In [None]:
!pip install fastcoref gdown torch transformers
!python -m spacy download en_core_web_trf
!pip install spacy[transformers]
!git clone https://github.com/Ahmed-Khaled-Saleh/npat.git

In [None]:
import gdown
import os
url_json = "https://drive.google.com/file/d/18A78dkzkfgTTPVjvsueDmIRxKUx4YDDX/view?usp=sharing"
os.makedirs("./data", exist_ok= True)
output = "data/cleaned_economics_data.json"
gdown.download(url_json, output= output, fuzzy= True)

In [None]:
import json
with open('./data/cleaned_economics_data.json', 'r') as f:
    articles = json.load(f)

In [3]:
len(articles['data'])

1186

## Quotation Extraction

In [None]:
checkpoint = "https://drive.google.com/file/d/11yCgOGHXJuT3-7sENdRR2Zeu8r3pR5cK/view?usp=drive_link"
model_path = os.path.join(".","src/cofenet/checkpoint/model_6000.bin")
gdown.download(checkpoint, output= model_path, fuzzy=True)

In [None]:
from src.cofenet.model.mod_bert import ModelBert_Cofe
import torch

model_cofe = ModelBert_Cofe()
state_dict = torch.load(model_path, map_location=torch.device('cpu'))
model_cofe.load_state_dict(state_dict)

In [24]:
import torch
from src.cofenet.utils.utils import *
from src.cofenet.utils.loader import SingleDataLoader
from src.cofenet.utils.dataset import DatasetBert
from torch.utils.data import SequentialSampler

In [4]:
def tgidss2tgstrss(tgidss, tags_file_path ,lengths=None):
    tgstrss = []
    map_tg2tgid = {tag: idx for idx, tag in enumerate(load_text_file_by_line(tags_file_path))}
    map_tgid2tg = {idx: tag for tag, idx in map_tg2tgid.items()}
    
    if lengths is None:
        for tgids in tgidss:
            tgstrss.append([map_tgid2tg[tgid] for tgid in tgids])
    else:
        for tgids, length in zip(tgidss, lengths):
            tgstrss.append([map_tgid2tg[tgid] for tgid in tgids[:length]])
    return tgstrss


In [5]:
import os
import json
def read_data(file_path):
    if not os.path.exists(file_path):
        raise Exception('data file_path is not exist')

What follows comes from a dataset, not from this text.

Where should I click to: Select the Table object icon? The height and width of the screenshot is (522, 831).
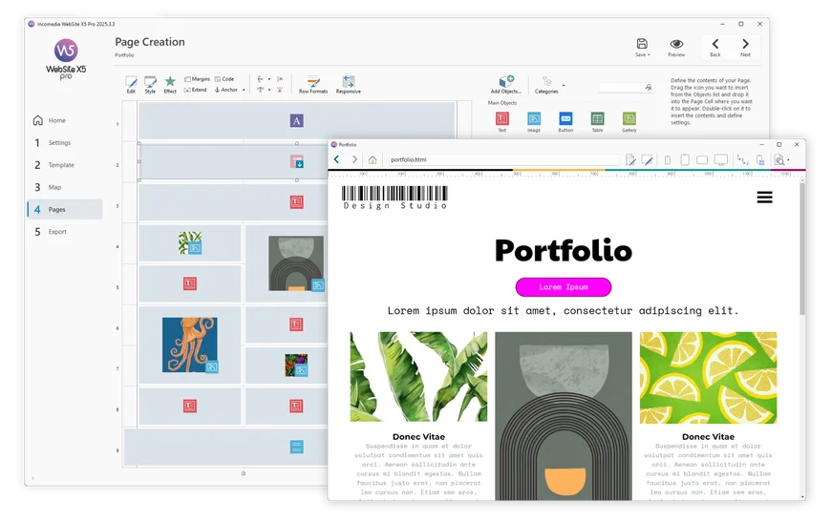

    with open(file_path, 'r', encoding='utf-8') as file_object:  
        data = json.load(file_object)
    return data


In [6]:
import re
import uuid
def doc_text_preprocessing(doc):
    global split_pargraphs
    
    def clean_text(txt):
        txt = re.sub(r'(\“|\”)', "\"", txt)
        txt = re.sub(r'[^a-zA-Z0-9 \.\'\"\,\-\(\)\’\$\#\@]', "", txt)
        txt = re.sub(r'(\( )', "(", txt)
        txt = re.sub(r'( \))', ")", txt)
        txt = re.sub(r'( \.)', ".", txt)
        txt = re.sub(r'( \,)', ",", txt)
        txt = re.sub(r'(.)\.(.)', r'\1. \2', txt)
        txt = re.sub(r' +', " ", txt)
        txt = re.sub(r'([a-z])\.([a-z])', r'\1 \2', txt)
        return txt.strip()

    # clean text
    doc['maintext'] = clean_text(doc['maintext'])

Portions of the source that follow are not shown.